On Halloween night it’s exciting to be young
Amy could hardly sit still all day. By late afternoon her mother, Judy Luker, had to tell her to sit down in the living room.
But soon, Amy was bouncing around on the couch, gabbing away and, predictably enough, bringing her mother into the room to find out why the little 6-year-old couldn’t stay quiet.
“I just get so excited that I can’t sit still,” Amy told her.
THE SCENE at 300 N. State St. in New Ulm was probably no different than at most other households in town because it was Oct. 31, and Halloween evening was fast approaching.
The only thing that set the Ronald Luker household aside from any other was that for the first time, Amy and her brother, Joel 5, were going to be able to approach the neighborhood doors without their mother at their sides.
Mrs. Luker was still going out with the pair – Amy in her Snow White costume and Joel in his Spiderman apparel – but this year, she was going to wait at the sidewalk while they went to the doors to trick-or-treat.
FINALLY,much to their delight,they got ready to leave.
The trek the Lukers take on Halloween isn’t very long, up the east side of the 300 block of N. State and down the west side of the street,then home.
“It’s much easier, Mrs. Luker pointed out. “At this age, they’re satisfied with any candy they get.”
As she said it, Amy skipped out of the house, with Joel, blowing a half-whistle,half-hum through his mask,strolling carefully behind.
SHE HUSTLED up to the first house, leaving Joel and her mother behind, but waited until Joel got there to ask for her treat.
Exchanging greetings with the woman at the door (who expressed amazement at the prospect of having Spiderman at her door),Amy darted back toward the sidewalk after getting her candy,holding up the plastic pumpkin she carried so as to get a view of her first piece of loot.
“Look it, she gave me a hard candy,” Amy exclaimed to her mother. Then, in a more half-hearted voice: “I guess I’ll take it.”
Meanwhile, Spiderman traipsed behind, chanting softly,”ooh, ooh,ooh.”
THEN, IT was on to the next house, Amy calling back to her mother to “go to Kelly’s; let’s go over to Kelly’s.”
Soon, the two of them had gotten their methodology down pat,skipping around to one house,holding the plastic pumpkins for the treat and then the careful, distinct,”Thank you.”
Coming away from one house,Amy looked into her pumpkin to find a particularly pleasing treat.
“Look it, Mommy,” she exclaimed,”suckers.”
At another house, a handful of children crowded around the door.Amy moved with the flow of traffic toward the door; Joel, meanwhile,took his time,waiting patiently for the line to end.
FINALLY, it did only to have the woman passing out candy run out after giving Amy her treat and turn,with only a quiet word, to go back into the house to get a piece for Joel.
Joel, meanwhile, as if thinking his patience had turned into a detriment, bent his neck to look inside the house momentarily, and then turned to walk away just as the woman got back with his candy.

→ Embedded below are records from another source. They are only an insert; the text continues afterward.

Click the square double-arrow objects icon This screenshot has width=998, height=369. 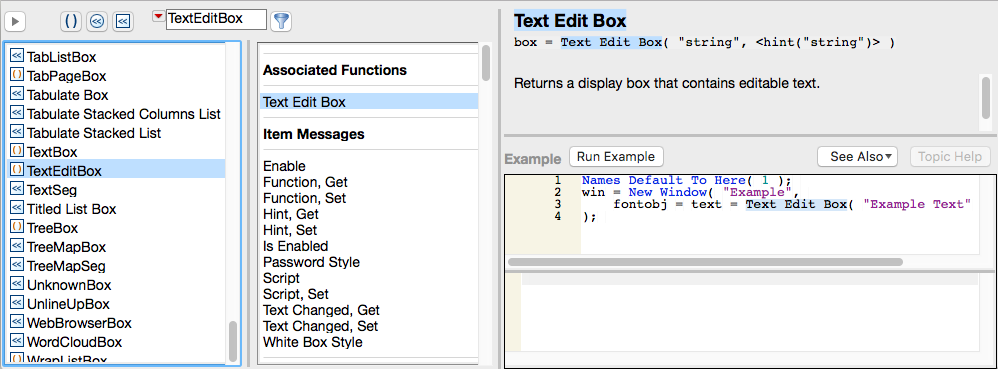123,22
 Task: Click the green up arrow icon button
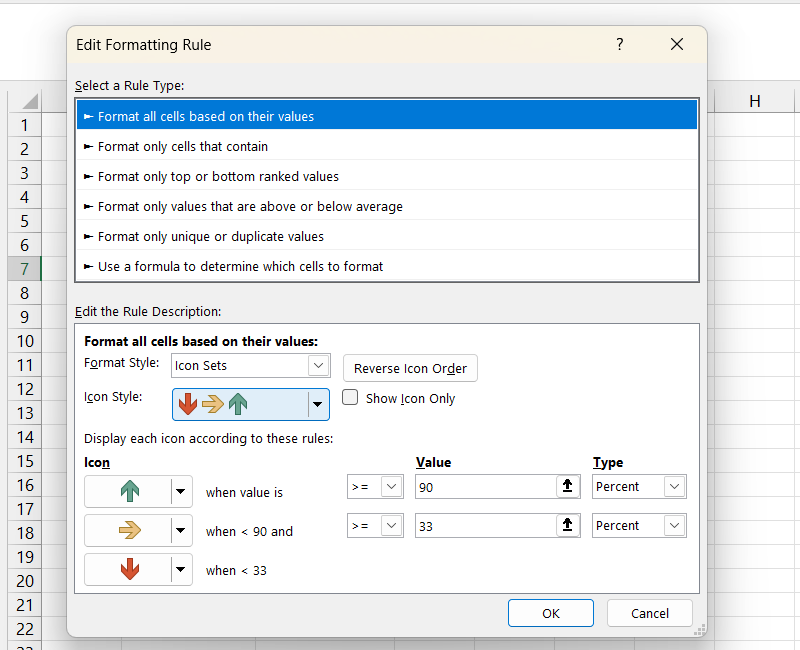click(x=130, y=491)
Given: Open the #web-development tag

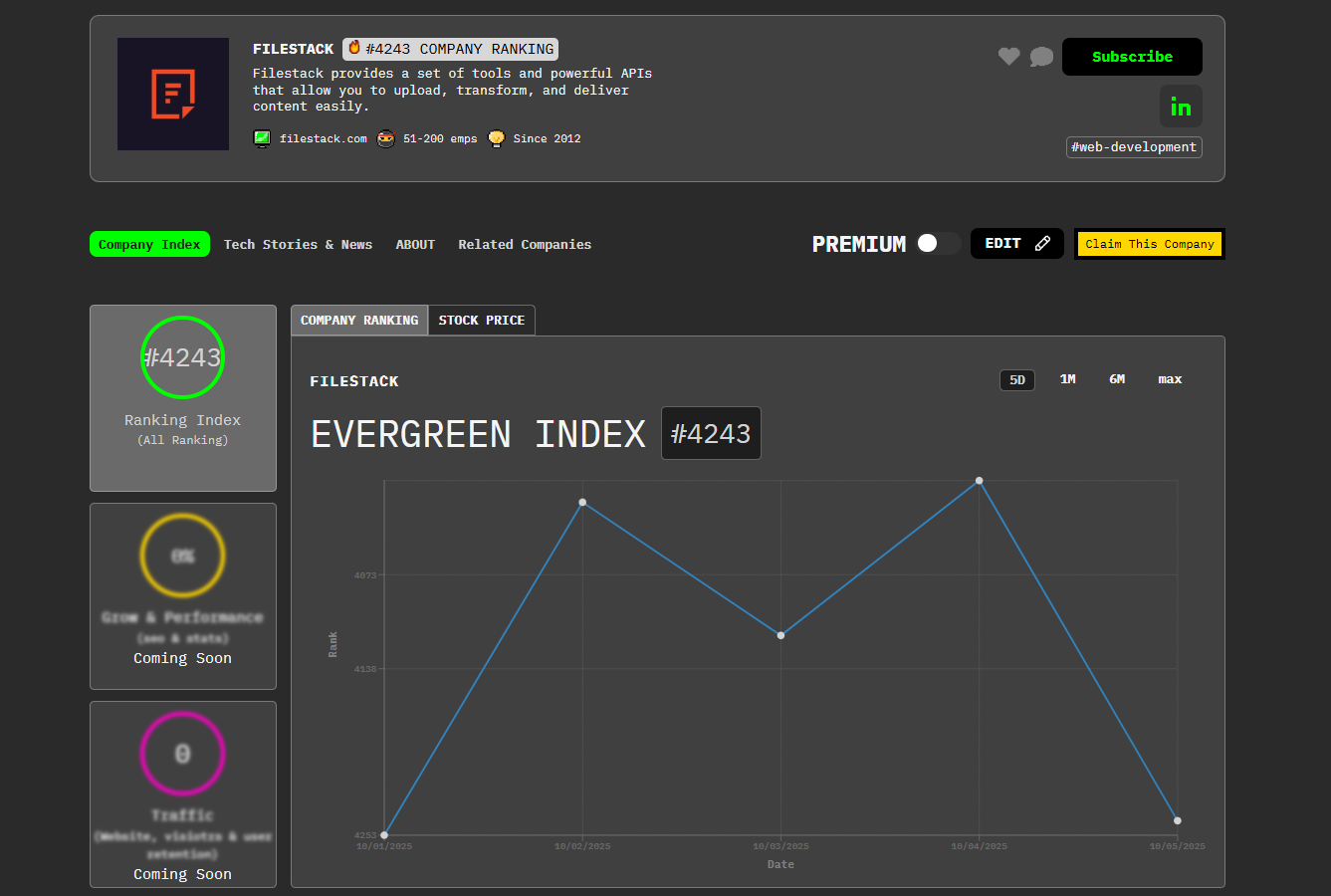Looking at the screenshot, I should click(x=1134, y=147).
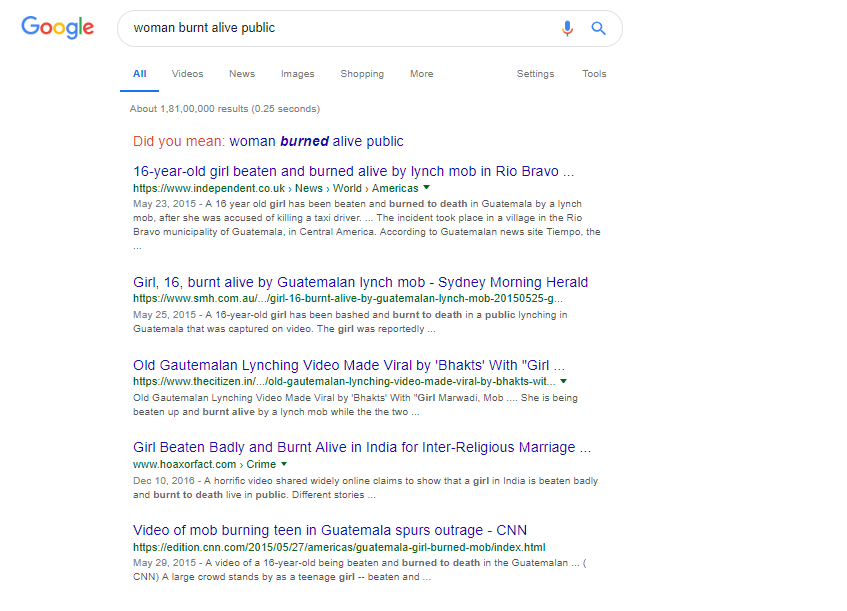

The trick-or-treating soon ended however. The two Luker kids seemingly unconcerned that the annual tour would have to wait another year, went back home eagerly, Amy skipping out in front,Joel strolling slowly with his whistle-hum still in his voice.
As they approached their own house,visions of counting their loot undoubtedly dancing in their heads, their father, dressed in a sheet, leaped out from some bushes.
Joel acted as though he didn’t even notice and Amy just stared momentarily before realizing it was just Dad. And Joel started running up the walk.
“Dad, you know what?” he said,”We got to go into a house.”
Halloween is over. But for kids, it never seems to end.